Hablitzia

Rankspinat, Amarantgewächs, Amaranthaceae

Gattung:

Monotypisch.
 

Hablitzia tamnoides 

Rankspinat,
Hablitzia tamnoides  
Amarantgewächs, Amaranthaceae

 

Steckbrief:

Bis 3 m hoch rankende Mehrjährige mit gerieftem, oft braunrot überlaufenem Stängel und herzförmigen, lange zugespitzten Blattspreiten.
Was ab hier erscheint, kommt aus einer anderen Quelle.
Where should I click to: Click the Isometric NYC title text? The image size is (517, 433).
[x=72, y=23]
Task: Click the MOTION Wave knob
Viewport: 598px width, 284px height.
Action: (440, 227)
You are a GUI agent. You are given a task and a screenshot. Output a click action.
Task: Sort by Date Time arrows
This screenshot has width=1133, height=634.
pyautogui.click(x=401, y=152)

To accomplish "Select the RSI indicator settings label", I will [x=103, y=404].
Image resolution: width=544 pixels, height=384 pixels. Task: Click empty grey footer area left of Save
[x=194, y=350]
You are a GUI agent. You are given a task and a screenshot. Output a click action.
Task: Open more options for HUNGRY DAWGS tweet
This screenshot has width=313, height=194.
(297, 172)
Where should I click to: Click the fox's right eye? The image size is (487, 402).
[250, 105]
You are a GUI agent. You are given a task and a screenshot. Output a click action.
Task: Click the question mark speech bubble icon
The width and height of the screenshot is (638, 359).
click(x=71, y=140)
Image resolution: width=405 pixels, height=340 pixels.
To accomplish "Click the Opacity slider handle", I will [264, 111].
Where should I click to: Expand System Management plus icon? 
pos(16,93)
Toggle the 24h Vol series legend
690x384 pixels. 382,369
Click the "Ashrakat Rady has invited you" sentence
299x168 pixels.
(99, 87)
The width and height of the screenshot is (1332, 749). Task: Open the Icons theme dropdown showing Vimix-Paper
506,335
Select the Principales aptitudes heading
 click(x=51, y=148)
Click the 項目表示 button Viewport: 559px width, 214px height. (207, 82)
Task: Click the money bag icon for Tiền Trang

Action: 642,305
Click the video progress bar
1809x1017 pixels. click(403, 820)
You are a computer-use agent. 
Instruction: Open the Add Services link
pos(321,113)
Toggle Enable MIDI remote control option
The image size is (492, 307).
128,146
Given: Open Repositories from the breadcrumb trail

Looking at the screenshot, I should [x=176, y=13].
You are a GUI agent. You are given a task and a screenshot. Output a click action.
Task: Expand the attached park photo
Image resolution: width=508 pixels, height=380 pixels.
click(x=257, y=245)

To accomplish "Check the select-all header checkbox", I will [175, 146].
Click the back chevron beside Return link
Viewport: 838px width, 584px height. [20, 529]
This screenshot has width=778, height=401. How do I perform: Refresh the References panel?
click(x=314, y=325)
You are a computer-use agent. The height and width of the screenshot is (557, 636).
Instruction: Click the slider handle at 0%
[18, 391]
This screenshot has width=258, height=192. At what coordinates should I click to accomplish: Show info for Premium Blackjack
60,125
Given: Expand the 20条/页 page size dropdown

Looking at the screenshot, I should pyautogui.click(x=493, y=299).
Blütenstand durchblättert, reichblütig, hängend, traubig, zur Fruchtzeit verlängert, aus winzigen, grünlichen, fünfzähligen Blüten. Kronblätter zurückgebogen oder zurückgeschlagen. Samen schwarzbraun, glatt, nierenförmig. Blütezeit Mai bis Juni.
 

Name:

Benannt zu Ehren des deutsch-russischen Naturforschers Carl Ludwig von Hablitz (1752–1821). Hablitz war Aufseher der kaiserlichen Gärten in Astrachan im Wolgadelta, Vizegouverneur von Taurien/Krim, Direktor des Forstdepartements in St. Petersburg und Berater Paul I., Kaiser von Russland, in Wolgadeutschen-Angelegenheiten. Hablitz unternahm botanische Reisen durch Südrussland und Nordpersien und unterstützte Peter Simon Pallas beim Aufbau einer Weinbau-Schule auf der Krim (Burkhardt 2018).
 

Heimat:

Kaukasusregion.
 

Nutzung:

Selten als Gemüse- oder zierende Rankpflanze genutzt. Die Blätter enthalten reichlich Carotinoide, Folate, Kalzium, Magnesium, Phosphor und Zink. 
 
 

Ausbreitung:

In Europa 1828 erstmals in England kultiviert und ab etwa Mitte des 19. Jahrhunderts dann auch am europäischen Festland gebaut (Hegi 1979). Die Art vermehrt sich generativ und vegetativ. Sehr vereinzelt tritt sie subspontan auf.
DEUTSCHLAND:
1909 angegeben für Rödersheim in Rheinland-Pfalz (Zimmermann 1913, Hegi 1979, Hand & Thieme 2023), 1904 in Bautzen-Göda in Sachsen (Militzer 1936, Hand & Thieme 2023) und Magdeburg-Herrenkrug und in der Försterei Lödderitz zwischen Barby und Aken in Sachsen-Anhalt (Nickolmann & Walther 1994, Hegi 1979, Hand & Thieme 2023).
ÖSTERREICH: ---
SCHWEIZ: ---
ANDERE LÄNDER:
Subspontan u.a. auch in Norwegen (Gederaas & al. 2012).

 

Quellen

Burkhardt L. (2018): Verzeichnis eponymischer Pflanzennamen Teil 1 - https://www.bgbm.org/sites/default/files/
verzeichnis_eponymischer_pflanzennamen
_2018_teil_1.pdf

Gederaas L., Loennechen Moen T., Skjelseth S. & Larsen L.-K. (2012): Alien species in Norway, with the Norwegian Black List - http://www.scales-project.net/NPDOCS/
AlienSpeciesNorway_2012_scr_9C0ee.pdf

Hand R. & Thieme M. (2023): Florenliste von Deutschland (Gefäßpflanzen), begründet von Karl Peter Buttler. https://www.kp-buttler.de/florenliste/index.htm

Hassler M. & Muer T. (2022): Flora Germanica – Bildatlas der Farn- und Gefäßpflanzen Deutschlands. 2 Bände.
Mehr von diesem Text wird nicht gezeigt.